While home assistants like Alexa are very popular, almost no one uses them to make new purchases because it is much easier to compare and select an item that you can see.
Voice commerce, however, is already a useful tool for reordering familiar items ("Alexa, buy detergent") - especially in combination with Predictive Basket technology.
If your industry is one where customers order the same products repeatedly, such as food, pharmacy, drugstore or B2B, AI can enable you to transform the purchasing process. With the newest AI technology of the Predictive Basket, you can accurately predict what customers will buy in their current session. The AI calculates the suggestions based on the behavior of the individual customer and on the behavior of all other customers – this way it learns the customer's buying patterns and adapts to it most precisely.

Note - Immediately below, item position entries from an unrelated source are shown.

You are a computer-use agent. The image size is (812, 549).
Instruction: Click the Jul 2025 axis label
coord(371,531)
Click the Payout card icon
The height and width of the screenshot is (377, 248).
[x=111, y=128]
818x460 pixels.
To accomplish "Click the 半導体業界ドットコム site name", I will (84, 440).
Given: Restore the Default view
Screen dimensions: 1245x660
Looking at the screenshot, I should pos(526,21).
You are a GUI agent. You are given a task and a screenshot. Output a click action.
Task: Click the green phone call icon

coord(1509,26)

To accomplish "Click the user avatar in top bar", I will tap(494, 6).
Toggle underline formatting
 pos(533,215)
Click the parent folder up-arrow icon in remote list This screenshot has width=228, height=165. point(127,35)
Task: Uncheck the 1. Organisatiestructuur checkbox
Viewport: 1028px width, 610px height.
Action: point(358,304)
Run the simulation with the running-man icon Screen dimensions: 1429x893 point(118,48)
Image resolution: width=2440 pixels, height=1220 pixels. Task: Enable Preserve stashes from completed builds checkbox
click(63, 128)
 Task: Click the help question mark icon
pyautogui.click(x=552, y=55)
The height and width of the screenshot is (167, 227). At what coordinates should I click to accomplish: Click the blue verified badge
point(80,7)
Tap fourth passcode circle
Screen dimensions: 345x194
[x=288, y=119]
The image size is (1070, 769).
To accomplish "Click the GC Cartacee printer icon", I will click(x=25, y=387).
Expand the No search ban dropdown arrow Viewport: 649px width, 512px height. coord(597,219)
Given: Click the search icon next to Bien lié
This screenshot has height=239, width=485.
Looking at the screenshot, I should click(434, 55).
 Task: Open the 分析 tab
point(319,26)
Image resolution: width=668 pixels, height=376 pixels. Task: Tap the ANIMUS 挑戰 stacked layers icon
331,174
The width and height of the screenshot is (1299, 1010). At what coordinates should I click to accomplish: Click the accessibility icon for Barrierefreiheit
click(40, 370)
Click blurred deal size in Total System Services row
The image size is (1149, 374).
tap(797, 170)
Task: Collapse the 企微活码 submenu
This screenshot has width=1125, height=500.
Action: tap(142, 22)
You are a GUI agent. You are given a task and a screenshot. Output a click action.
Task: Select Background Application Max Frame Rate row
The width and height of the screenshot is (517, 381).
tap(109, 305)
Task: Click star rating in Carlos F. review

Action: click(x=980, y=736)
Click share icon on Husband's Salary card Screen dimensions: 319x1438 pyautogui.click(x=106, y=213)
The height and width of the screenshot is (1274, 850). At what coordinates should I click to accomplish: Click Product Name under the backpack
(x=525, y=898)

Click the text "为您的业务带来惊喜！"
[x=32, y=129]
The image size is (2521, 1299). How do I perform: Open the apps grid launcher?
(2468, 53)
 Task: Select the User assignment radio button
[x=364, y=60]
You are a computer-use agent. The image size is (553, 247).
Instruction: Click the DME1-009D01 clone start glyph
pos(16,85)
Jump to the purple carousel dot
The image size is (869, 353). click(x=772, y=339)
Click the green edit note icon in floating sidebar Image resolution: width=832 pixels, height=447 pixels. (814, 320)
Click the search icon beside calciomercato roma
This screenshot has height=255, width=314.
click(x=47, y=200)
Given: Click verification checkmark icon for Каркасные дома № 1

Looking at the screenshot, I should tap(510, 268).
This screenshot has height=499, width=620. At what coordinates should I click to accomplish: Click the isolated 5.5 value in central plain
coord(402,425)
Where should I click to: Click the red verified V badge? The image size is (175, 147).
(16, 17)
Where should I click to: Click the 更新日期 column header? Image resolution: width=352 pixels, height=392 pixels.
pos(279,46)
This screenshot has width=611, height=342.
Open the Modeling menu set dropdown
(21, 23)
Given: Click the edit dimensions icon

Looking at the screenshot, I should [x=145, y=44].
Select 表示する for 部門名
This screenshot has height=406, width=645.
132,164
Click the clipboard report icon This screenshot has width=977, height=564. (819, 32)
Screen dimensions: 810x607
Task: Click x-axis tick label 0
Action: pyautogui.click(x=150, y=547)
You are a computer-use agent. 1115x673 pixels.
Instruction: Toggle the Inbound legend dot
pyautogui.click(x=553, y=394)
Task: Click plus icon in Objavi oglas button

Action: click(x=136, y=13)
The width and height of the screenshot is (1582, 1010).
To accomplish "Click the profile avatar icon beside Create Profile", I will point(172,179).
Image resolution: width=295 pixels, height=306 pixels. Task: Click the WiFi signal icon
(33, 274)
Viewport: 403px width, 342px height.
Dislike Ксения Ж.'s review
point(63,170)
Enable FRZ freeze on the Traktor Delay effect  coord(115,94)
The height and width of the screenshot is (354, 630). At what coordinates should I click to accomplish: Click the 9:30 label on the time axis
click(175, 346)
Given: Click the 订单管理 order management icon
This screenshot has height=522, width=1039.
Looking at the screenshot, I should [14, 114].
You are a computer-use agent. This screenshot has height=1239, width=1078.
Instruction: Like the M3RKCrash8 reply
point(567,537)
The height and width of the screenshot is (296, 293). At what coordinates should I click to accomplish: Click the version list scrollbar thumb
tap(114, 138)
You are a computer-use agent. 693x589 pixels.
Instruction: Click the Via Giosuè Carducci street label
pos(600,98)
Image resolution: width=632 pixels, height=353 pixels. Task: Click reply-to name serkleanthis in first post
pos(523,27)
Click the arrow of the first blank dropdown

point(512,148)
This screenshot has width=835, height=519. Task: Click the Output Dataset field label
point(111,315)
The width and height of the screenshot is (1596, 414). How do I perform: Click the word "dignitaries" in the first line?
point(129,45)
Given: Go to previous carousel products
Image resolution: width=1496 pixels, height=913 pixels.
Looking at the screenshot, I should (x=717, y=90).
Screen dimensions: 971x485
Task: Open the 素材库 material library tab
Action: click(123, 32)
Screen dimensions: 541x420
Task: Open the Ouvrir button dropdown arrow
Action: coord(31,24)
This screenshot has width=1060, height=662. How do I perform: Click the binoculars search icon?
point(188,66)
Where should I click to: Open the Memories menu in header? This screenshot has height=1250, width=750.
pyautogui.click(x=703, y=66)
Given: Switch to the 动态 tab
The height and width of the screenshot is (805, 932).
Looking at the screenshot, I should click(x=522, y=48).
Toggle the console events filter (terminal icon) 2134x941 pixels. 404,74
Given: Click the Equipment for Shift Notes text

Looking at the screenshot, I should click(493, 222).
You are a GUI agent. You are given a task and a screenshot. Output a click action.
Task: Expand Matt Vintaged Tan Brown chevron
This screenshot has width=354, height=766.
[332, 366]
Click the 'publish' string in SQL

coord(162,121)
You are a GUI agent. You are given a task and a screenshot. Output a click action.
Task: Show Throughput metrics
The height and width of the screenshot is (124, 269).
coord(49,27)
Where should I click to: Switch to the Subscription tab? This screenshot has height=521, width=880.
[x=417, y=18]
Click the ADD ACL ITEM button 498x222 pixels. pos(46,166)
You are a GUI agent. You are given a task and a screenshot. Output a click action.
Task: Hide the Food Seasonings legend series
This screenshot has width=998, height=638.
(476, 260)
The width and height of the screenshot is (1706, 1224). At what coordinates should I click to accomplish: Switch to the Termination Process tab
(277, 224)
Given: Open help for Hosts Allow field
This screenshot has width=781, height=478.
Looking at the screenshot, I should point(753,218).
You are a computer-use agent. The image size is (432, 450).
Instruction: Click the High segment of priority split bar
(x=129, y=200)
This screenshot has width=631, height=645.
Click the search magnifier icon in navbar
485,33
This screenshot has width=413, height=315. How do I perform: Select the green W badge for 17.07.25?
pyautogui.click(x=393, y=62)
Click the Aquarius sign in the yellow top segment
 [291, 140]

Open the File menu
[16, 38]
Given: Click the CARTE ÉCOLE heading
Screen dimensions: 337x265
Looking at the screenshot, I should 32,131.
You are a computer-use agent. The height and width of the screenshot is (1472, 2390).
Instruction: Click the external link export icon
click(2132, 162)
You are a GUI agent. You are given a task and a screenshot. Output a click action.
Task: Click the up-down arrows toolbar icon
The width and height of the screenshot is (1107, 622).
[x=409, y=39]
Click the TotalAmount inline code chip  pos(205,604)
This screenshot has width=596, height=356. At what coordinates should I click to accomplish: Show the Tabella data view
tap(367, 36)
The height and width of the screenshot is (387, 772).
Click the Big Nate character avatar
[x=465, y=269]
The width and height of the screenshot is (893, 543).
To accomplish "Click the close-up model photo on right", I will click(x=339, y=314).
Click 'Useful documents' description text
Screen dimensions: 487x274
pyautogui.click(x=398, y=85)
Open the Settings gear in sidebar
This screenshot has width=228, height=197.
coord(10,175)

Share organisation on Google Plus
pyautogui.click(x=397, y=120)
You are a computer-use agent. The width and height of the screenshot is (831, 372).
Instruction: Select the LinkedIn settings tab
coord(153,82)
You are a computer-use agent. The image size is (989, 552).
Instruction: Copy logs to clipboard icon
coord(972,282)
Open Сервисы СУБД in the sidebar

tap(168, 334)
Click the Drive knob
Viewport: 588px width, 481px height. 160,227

Visual search is also based on neural networks, but the technology is not yet as reliable as speech recognition. However, once its development is sufficiently advanced, visual search will take a firm place in the market. After all, it is very practical for customers to simply photograph an object they are interested in and the system inform them which product it could be or suggest similar products in the product range.
An accurate semantic search understands entire sentences like "I'm looking for a flight over Christmas with my young daughter to a beautiful beach". To do this, it uses a network of words and terms and their references to one another. However, many customers do not want to type as much – many enter only a single word. Therefore semantics is currently used for other purposes.